Yang Disukai, Tidak Selalu Membahagiakan

Embun Penyejuk

TIDAK setiap yang engkau sukai itu pasti membahagiakanmu, sebagaimana tidak semua yang engkau benci itu membuatmu sedih menderita. Pisau di tanganmu yang begitu engkau sukai untuk digunakan dalam pekerjaan sehari-harimu sangat sering juga melukai dirimu, sebagaimana obat atau jamu yang engkau benci karena rasanya yang pahit getir ternyata sering menjadi perantara sehat dan cerianya dirimu.

Ungkapan bijak diatas menjadi ‘guru’ kehidupan kita. Tetaplah waspada dan fokuslah pada hikmah. Yakinlah bahwa semua yang ada di sekitar kita memiliki makna atau hikmah sepanjang kita mampu menyikapi atau menggunakannya dengan baik, dengan niat baik dan tujuan yang baik.

Kepahitan-kepahitan hidup akan menjadi nikmat dan menyegarkan ketika dijalani dan disikapi dengan baik, seperti dengan menambahkan syukur di balik sabar. Bukankan kopi yang pahit menjadi nyaman dan nikmat ketika ditambahi sedikit gula?

Hati-hati dengan manisnya kehidupan. Seringkali para penikmatnya menjadi lena dan tenggelam dalam manis itu dan kemudian mati tanpa makna. Lihatlah semut-semut yang mati sia-sia dalam minuman manis yang disukainya. Matinya bukan dikenang, melainkan dicaci maki oleh pemilik minuman itu. Semut-semut itu lalu dibuang bersama minuman manis itu, keduanya menjadi tak berguna dan bermakna lagi.

* PERINTAH:
Apakah pernyataan (a), (b), dan (c) sesuai dengan tulisan tentang hal yang disukai ini? Jawab ya atau tidak untuk masing-masing, lalu kutip kata-kata penentunya persis dari teks. (a) Pisau yang disukai untuk pekerjaan sehari-hari sering juga melukai pemakainya. (b) Kopi yang pahit menjadi nikmat bila ditambah banyak gula. (c) Semut yang mati dalam minuman manis dikenang oleh pemilik minuman itu. Kerjakan hanya berdasarkan teks dokumen ini.

* DATA TERSIMPAN:
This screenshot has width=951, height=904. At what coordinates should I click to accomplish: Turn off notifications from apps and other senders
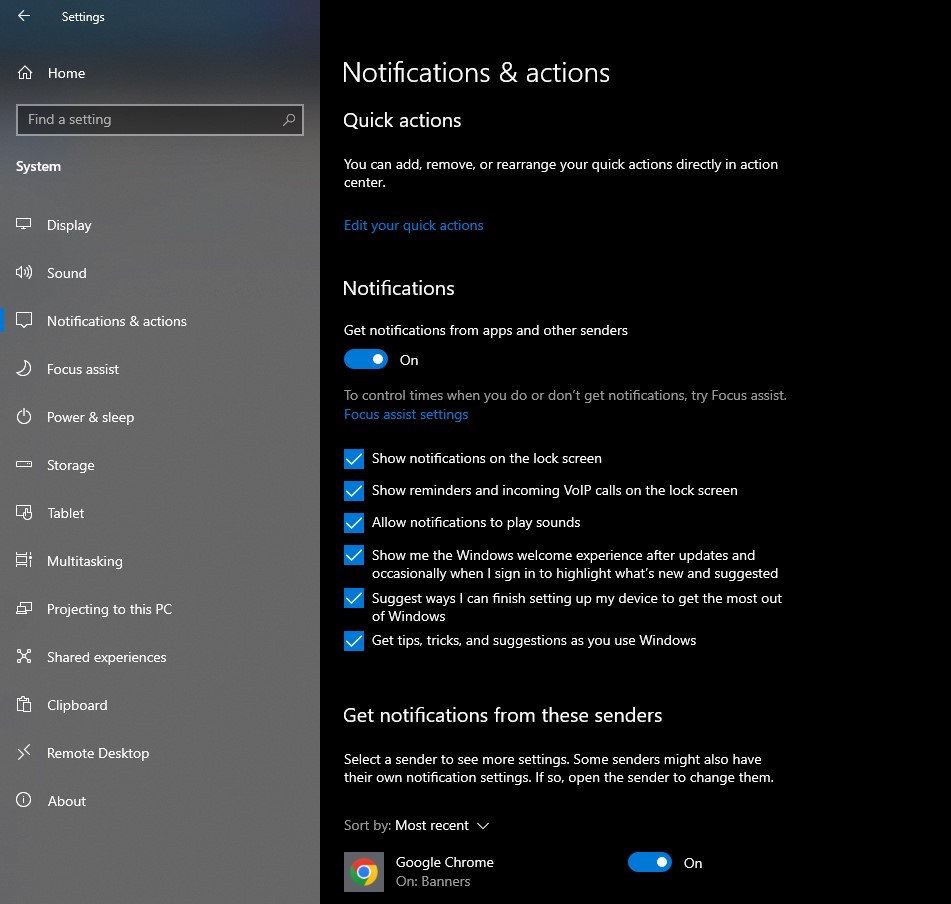click(365, 358)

* JAWABAN TUGAS:
(a) Ya: "sangat sering juga melukai dirimu"
(b) Tidak: "ditambahi sedikit gula"
(c) Tidak: "Matinya bukan dikenang, melainkan dicaci maki oleh pemilik minuman itu"